Il cambiamento climatico mette a rischio la salute degli ulivi e, di conseguenza, la produzione di olio. Si stima una riduzione di 100mila tonnellate rispetto allo scorso anno
Ambiente22 Settembre 2023 - ore 07:08 - Redatto da Redazione Meteo.it
Ambiente22 Settembre 2023 - ore 07:08 - Redatto da Redazione Meteo.it

A causa delle conseguenze del cambiamento climatico, quest’anno si rischia di registrare una grossa riduzione del numero di olive, non solo in Italia ma in tutta Europa. È ancora presto per giungere a conclusioni, ma le previsioni sono tutt’altro che rassicuranti: si stima una diminuzione di oltre il 30% rispetto alla media degli ultimi 5 anni.

La crisi degli ulivi

L’autunno è la stagione della raccolta delle olive e della conseguente produzione di olio. Proprio in queste settimane ci si sta rendendo conto, come raccontano gli addetti ai lavori, che i timori di non potere disporre del solito quantitativo di frutti prodotti dagli ulivi stanno diventando realtà.

La causa è da ricercare nelle conseguenze del cambiamento climatico: le ondate di grande caldo, la siccità e i fenomeni meteorologici estremi stanno infatti condizionando l’intero settore agricolo. A farne le spese sono soprattutto le piante più fragili, come gli ulivi.

Quest’estate le temperature sono state particolarmente elevate soprattutto in Spagna, il maggior fornitore mondiale di olio d’oliva.
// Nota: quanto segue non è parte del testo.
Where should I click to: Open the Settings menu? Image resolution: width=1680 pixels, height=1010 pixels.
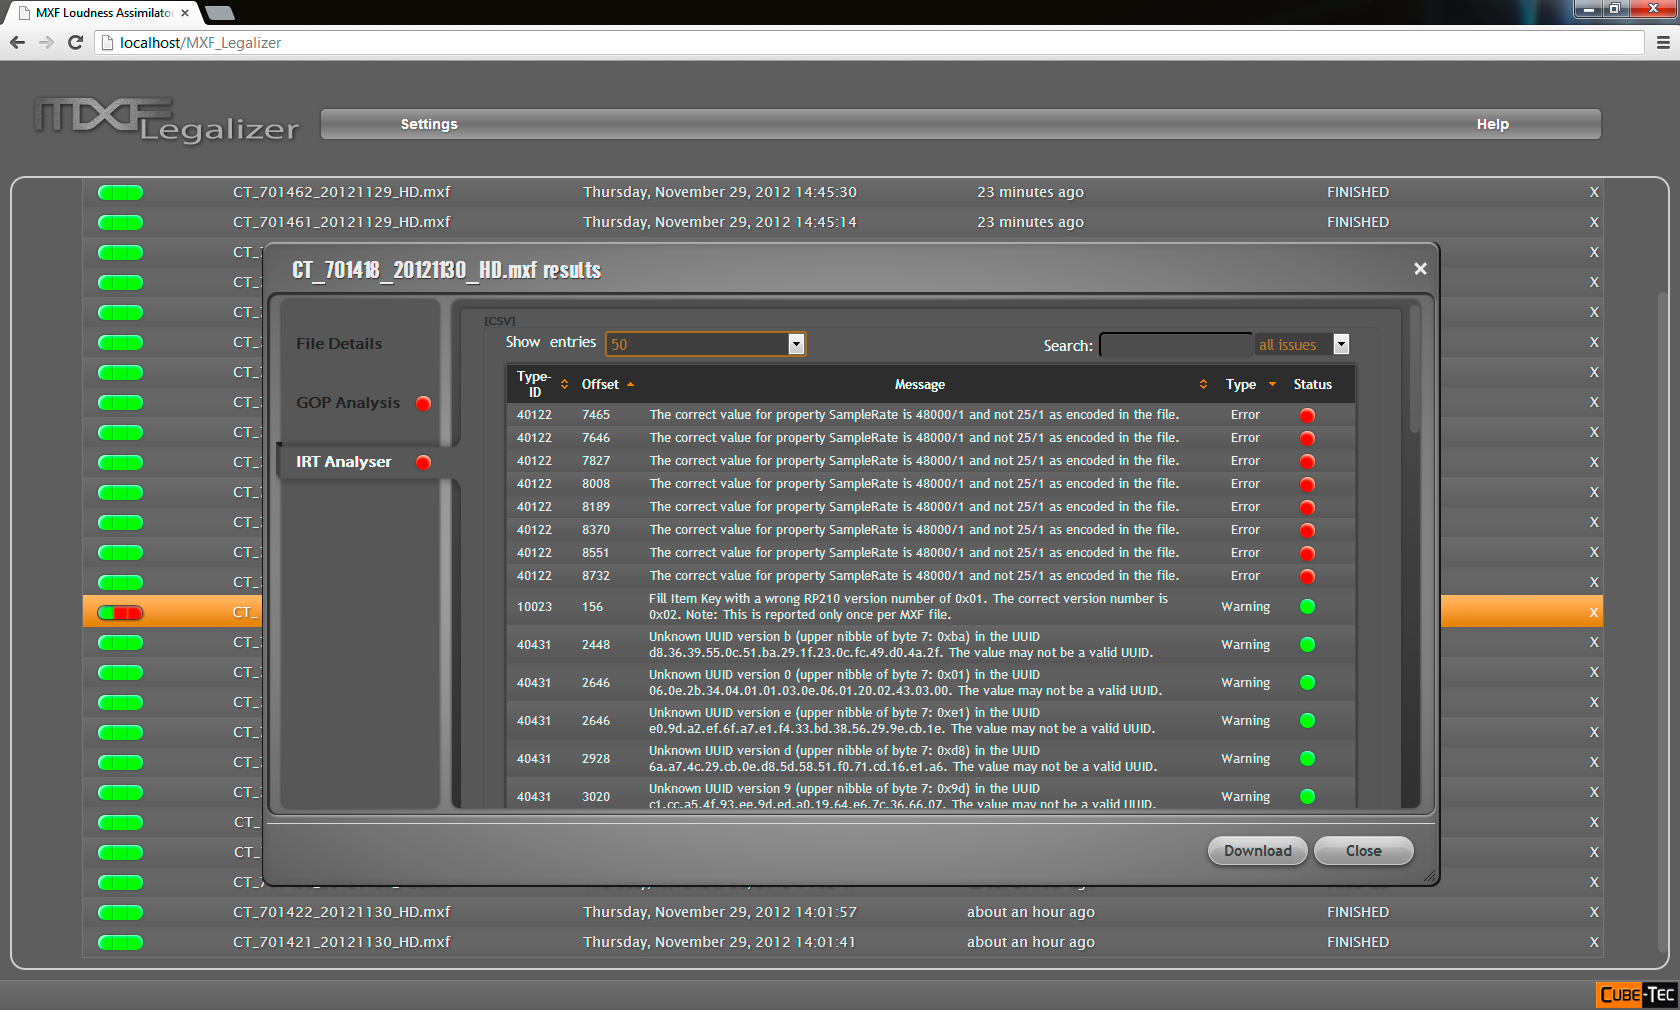[429, 124]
La carenza di acqua ha compromesso la salute delle piante e la conseguente produzione di olive.

Non va molto meglio in Italia, dove (seppure con qualche differenza regionale) le condizioni ambientali sono sempre meno adatte alla salute di queste piante. Complica ulteriormente la situazione l’aumento degli insetti che attaccano gli oliveti, minacciando la loro salute e la capacità produttiva.

Per tutti questi motivi ci si attende una resa molto scarsa: secondo le stime, verranno prodotte circa 200mila tonnellate di olio d’oliva, contro le 300mila dello scorso anno. Per questo motivo è molto probabile che nella prossima stagione, e più in generale nei prossimi anni, si possa verificare una carenza d'olio sugli scaffali e un aumento del prezzo di vendita.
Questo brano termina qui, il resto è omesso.